ArchivalQA: A Large-scale Benchmark Dataset for Open Domain Question
Answering over Archival News Collections
- URL: http://arxiv.org/abs/2109.03438v2
- Date: Thu, 9 Sep 2021 11:52:12 GMT
- Title: ArchivalQA: A Large-scale Benchmark Dataset for Open Domain Question
Answering over Archival News Collections
- Authors: Jiexin Wang, Adam Jatowt, Masatoshi Yoshikawa
- Abstract summary: We present ArchivalQA, a large question answering dataset consisting of 1,067,056 question-answer pairs.
We create four subparts of our dataset based on the question difficulty levels and the containment of temporal expressions.

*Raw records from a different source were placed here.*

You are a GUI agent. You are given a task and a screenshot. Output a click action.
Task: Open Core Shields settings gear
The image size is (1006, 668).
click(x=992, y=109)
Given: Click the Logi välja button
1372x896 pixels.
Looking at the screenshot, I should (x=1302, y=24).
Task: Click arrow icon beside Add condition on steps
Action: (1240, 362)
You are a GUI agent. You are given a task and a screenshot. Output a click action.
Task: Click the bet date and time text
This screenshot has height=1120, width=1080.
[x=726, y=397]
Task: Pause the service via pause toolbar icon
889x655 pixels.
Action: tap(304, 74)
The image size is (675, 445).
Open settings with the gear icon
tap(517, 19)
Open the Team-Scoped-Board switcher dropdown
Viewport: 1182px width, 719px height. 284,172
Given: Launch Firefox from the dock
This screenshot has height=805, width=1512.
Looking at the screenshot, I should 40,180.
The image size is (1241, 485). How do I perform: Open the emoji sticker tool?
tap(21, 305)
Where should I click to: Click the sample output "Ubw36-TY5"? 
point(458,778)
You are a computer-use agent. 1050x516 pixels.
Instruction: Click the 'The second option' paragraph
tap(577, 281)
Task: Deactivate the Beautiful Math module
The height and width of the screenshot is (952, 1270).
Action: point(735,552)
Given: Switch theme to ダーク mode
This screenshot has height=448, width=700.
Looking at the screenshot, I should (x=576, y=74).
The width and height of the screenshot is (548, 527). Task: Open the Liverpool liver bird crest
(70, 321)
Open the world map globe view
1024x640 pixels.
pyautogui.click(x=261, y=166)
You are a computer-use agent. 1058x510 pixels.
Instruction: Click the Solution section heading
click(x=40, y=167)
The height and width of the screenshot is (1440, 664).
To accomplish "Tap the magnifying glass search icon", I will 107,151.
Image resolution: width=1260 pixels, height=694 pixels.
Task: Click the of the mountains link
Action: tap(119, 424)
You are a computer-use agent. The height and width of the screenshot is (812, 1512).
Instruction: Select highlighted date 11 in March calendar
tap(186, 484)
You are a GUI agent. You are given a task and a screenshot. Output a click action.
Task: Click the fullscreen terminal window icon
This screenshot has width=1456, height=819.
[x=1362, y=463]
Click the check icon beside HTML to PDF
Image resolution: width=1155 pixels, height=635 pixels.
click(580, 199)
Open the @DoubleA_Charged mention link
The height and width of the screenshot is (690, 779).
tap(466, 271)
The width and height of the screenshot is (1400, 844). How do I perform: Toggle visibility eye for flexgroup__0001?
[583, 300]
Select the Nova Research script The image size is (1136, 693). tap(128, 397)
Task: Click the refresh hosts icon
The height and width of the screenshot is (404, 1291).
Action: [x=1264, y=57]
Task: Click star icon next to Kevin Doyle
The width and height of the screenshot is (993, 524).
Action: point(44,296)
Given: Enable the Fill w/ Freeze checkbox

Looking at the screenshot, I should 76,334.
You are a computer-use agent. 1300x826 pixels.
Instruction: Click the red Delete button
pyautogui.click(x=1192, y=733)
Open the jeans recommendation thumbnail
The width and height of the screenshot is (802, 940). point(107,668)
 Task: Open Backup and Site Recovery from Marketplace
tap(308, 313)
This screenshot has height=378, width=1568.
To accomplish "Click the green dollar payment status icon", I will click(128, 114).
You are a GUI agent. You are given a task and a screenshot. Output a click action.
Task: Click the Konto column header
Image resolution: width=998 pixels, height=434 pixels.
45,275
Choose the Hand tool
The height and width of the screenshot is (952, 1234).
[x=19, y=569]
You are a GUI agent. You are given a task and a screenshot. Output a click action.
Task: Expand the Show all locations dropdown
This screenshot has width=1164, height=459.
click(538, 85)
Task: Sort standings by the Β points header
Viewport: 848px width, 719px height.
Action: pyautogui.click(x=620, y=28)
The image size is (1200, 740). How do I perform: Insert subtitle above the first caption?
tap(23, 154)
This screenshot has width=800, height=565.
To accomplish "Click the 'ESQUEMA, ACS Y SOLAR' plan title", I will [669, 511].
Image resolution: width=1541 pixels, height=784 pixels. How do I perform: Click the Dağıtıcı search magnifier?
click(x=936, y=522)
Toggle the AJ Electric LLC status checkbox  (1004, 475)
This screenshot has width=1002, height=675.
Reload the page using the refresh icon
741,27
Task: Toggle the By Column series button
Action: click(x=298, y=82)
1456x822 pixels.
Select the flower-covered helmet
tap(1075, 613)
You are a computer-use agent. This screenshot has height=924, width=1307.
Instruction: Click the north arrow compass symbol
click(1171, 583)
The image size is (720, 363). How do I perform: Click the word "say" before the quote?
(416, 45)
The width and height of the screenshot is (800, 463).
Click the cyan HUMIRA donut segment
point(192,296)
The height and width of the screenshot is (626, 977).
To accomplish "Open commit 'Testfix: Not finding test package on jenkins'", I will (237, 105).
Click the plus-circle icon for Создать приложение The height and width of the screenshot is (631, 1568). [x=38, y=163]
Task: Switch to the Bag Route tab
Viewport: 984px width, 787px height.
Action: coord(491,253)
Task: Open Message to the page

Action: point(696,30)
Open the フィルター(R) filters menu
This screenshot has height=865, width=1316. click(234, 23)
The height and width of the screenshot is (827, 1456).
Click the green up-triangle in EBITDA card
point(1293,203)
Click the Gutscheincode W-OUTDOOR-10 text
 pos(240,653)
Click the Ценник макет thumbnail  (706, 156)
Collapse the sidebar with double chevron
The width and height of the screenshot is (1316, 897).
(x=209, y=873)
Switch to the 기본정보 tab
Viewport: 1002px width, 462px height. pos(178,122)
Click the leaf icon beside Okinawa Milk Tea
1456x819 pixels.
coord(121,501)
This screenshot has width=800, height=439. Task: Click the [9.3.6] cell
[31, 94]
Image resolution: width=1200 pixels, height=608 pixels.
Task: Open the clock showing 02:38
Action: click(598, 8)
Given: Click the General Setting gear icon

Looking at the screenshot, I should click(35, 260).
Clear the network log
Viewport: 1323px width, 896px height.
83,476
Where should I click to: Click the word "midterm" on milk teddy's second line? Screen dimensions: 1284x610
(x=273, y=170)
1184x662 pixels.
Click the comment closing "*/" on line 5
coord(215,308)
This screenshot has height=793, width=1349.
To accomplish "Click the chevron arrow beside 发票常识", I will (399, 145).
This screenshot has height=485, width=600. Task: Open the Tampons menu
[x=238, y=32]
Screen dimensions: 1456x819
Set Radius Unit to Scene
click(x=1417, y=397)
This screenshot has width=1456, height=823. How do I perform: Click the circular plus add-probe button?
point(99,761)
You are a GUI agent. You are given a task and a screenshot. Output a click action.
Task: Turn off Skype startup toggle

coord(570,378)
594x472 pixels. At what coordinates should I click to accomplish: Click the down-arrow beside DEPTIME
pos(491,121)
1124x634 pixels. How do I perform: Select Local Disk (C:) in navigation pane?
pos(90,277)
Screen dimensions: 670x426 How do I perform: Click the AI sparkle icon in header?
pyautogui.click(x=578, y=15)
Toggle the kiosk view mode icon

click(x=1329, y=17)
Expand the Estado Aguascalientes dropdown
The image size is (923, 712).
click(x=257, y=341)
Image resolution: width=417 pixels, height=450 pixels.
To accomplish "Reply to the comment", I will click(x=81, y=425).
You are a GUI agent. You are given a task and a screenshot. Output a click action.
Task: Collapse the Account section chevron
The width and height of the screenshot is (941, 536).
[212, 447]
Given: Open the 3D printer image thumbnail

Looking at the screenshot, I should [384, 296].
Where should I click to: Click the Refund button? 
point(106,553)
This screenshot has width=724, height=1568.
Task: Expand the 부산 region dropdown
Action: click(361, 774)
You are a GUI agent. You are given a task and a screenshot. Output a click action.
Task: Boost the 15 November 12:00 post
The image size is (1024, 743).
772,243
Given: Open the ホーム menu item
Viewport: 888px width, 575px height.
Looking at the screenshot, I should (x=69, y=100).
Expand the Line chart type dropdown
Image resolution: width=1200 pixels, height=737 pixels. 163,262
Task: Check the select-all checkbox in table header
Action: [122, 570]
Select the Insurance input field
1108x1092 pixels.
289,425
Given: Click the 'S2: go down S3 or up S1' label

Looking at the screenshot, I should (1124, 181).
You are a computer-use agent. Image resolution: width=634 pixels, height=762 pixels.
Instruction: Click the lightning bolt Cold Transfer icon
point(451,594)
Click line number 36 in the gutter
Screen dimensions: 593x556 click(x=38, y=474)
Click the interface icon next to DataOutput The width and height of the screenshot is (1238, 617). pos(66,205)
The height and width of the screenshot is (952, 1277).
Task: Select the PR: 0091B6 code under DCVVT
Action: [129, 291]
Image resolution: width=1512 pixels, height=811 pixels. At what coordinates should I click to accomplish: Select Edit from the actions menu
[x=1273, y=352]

- Score: 20.07130742712862
- License: http://creativecommons.org/licenses/by/4.0/
- Abstract: In the last few years, open-domain question answering (ODQA) has advanced
rapidly due to the development of deep learning techniques and the availability
of large-scale QA datasets. However, the current datasets are essentially
designed for synchronic document collections (e.g., Wikipedia). Temporal news
collections such as long-term news archives spanning several decades, are
rarely used in training the models despite they are quite valuable for our
society. In order to foster the research in the field of ODQA on such
historical collections, we present ArchivalQA, a large question answering
dataset consisting of 1,067,056 question-answer pairs which is designed for
temporal news QA. In addition, we create four subparts of our dataset based on
the question difficulty levels and the containment of temporal expressions,
which we believe could be useful for training or testing ODQA systems
characterized by different strengths and abilities. The novel QA
dataset-constructing framework that we introduce can be also applied to create
datasets over other types of collections.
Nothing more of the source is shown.